None of that takes into account the weeds and insects. There’s a reason the saying “growing like a weed” still resonates. After all your painstaking seed selecting and diligent plant pampering, nothing grows as fast as a weed. One tiny shower of rain and voila, Jack’s beanstalk is racing toward the sky, leaving you puling ’maters and cukes withering in the dust.
And the insects! Planting is all about the honeymoon phase. Planning and implementing and patting yourself on the back ’cause “this is so easy!”
Just about the time you start thinking, “No problem, I got this. I don’t know why anyone thinks this is hard,”the new starts wearing off and the gnats show up. The no-see-ums, aka minuscule velociraptors with jagged needle teeth. Mosquitoes. Yellow flies. Things with no names, like some huge alien creature from Jumanji, all fangs and stingers.
Then, just to add a little more fun to the challenge, the humidity chimes in like a sauna on steroids. This happens usually about the same time the rain disappears like a mirage in the desert and you have to start dragging hoses around — and hopefully remembering to turn them off — before you drown what you were trying to give a drink to.
Along about now is about when the “I’m not doing this next year” part of the equation starts looking better and better. It keeps poking you with all the chutzpah of a pesky little brother in church, reminding you what you said like a toddler on repeat spouting a cuss word in front of your in-laws.

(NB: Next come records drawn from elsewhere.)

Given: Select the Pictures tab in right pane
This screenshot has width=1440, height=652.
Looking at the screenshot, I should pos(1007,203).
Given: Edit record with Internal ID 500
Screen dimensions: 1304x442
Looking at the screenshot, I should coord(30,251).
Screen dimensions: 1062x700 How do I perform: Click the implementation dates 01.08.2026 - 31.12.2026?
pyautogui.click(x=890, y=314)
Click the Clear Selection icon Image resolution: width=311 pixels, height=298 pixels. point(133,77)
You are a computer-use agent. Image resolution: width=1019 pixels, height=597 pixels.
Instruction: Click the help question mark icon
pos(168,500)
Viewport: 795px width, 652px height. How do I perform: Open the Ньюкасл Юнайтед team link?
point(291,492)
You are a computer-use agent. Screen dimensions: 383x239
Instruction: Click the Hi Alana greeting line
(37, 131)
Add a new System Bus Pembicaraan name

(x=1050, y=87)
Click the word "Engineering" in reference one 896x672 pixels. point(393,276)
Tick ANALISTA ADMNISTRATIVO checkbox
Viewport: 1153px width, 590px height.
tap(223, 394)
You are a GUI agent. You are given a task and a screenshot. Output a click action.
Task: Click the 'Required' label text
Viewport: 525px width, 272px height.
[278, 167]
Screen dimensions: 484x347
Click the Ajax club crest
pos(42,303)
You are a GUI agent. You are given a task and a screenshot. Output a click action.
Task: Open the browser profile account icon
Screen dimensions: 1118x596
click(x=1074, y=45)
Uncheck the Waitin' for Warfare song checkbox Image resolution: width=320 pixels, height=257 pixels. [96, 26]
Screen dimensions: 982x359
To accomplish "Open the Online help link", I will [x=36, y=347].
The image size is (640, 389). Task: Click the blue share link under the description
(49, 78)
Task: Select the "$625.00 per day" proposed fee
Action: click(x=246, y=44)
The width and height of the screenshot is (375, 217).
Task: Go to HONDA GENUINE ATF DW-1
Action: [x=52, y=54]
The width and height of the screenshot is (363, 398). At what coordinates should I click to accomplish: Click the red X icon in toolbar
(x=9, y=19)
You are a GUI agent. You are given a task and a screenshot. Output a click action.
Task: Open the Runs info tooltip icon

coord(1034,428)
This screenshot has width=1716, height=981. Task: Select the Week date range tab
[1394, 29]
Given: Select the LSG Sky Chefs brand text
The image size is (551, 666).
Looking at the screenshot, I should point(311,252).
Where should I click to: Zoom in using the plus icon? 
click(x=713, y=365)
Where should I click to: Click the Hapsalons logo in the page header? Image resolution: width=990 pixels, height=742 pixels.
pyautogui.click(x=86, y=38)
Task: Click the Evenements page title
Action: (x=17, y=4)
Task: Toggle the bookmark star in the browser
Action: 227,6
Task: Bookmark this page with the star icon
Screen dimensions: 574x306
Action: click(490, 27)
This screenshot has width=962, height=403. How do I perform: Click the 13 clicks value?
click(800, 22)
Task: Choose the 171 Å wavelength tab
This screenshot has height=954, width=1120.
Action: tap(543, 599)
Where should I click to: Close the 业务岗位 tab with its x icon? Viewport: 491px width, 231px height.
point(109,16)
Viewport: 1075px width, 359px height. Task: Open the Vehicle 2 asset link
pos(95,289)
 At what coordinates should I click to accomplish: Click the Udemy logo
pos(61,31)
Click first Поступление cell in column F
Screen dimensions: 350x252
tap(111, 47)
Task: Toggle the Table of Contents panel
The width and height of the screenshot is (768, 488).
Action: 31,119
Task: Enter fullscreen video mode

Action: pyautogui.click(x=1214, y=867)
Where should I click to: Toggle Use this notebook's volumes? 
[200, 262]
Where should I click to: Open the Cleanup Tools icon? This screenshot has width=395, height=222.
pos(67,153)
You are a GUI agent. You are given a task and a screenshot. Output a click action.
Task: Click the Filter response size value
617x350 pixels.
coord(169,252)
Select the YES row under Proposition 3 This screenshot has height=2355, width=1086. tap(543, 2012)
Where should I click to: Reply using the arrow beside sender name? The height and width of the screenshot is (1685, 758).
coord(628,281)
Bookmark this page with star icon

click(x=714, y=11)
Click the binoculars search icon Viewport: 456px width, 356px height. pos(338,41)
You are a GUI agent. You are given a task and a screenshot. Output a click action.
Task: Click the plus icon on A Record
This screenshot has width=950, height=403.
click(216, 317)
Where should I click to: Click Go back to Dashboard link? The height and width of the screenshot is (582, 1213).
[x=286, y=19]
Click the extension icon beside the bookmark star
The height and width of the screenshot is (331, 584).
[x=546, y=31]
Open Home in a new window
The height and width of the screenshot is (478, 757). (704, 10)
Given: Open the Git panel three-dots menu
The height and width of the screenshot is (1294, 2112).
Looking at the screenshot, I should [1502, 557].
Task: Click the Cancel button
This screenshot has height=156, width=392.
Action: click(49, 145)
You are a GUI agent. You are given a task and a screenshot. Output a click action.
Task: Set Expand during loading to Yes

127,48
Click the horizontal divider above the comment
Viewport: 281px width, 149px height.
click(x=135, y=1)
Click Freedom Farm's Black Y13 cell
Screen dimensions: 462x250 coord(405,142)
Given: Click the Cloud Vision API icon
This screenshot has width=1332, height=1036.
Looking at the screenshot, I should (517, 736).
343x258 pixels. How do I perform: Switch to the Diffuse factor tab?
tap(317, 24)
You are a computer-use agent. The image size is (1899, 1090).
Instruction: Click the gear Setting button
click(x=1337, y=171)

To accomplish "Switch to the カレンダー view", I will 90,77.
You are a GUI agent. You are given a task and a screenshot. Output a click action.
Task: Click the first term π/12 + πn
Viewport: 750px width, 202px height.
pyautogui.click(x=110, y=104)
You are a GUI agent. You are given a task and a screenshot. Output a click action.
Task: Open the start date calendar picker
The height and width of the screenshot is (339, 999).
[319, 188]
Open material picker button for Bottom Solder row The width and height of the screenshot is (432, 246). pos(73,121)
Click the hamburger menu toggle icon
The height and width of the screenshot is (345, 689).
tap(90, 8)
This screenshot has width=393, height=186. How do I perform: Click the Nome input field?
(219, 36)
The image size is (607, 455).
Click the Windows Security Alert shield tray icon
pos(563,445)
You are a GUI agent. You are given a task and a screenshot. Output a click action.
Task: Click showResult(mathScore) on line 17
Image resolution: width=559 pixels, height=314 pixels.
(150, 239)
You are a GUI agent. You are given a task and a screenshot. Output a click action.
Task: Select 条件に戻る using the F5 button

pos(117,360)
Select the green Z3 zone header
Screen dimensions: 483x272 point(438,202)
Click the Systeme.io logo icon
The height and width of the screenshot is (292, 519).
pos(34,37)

Since you broke your resolution — or maybe it broke you — might as well go ahead and plant a garden. You know you’re going to anyway.

Mid-January is just a tad early, but it’s almost time for potatoes, and cabbage, and onions — any of the cool-weather crops, or cole crops. You might even be still harvesting some of your fall garden.
Go ahead and thumb through those seed catalogs like a kid with the Sears Roebuck, circling everything you want. Go ahead and order or buy those seeds, like the kid who traded his family’s cow for the magic beans. Hopefully you will just grow a regular garden, minus the giant.
Whether you stick to your resolution or not, enjoy the smell of dirt. If you’re strong enough to resist the pull, kudos to you. Whether you garden, or simply go to the farmer’s market and enjoy the fruits of someone else’s labors, you can still delight in the taste of fresh produce. If you can or freeze produce, you’ll extend the time you can savor the veggies.
As you’re working out and doing your breathing exercises, keep repeating to yourself, “I am not going to garden next year!”
Maybe if you repeat it enough times, you’ll actually believe it.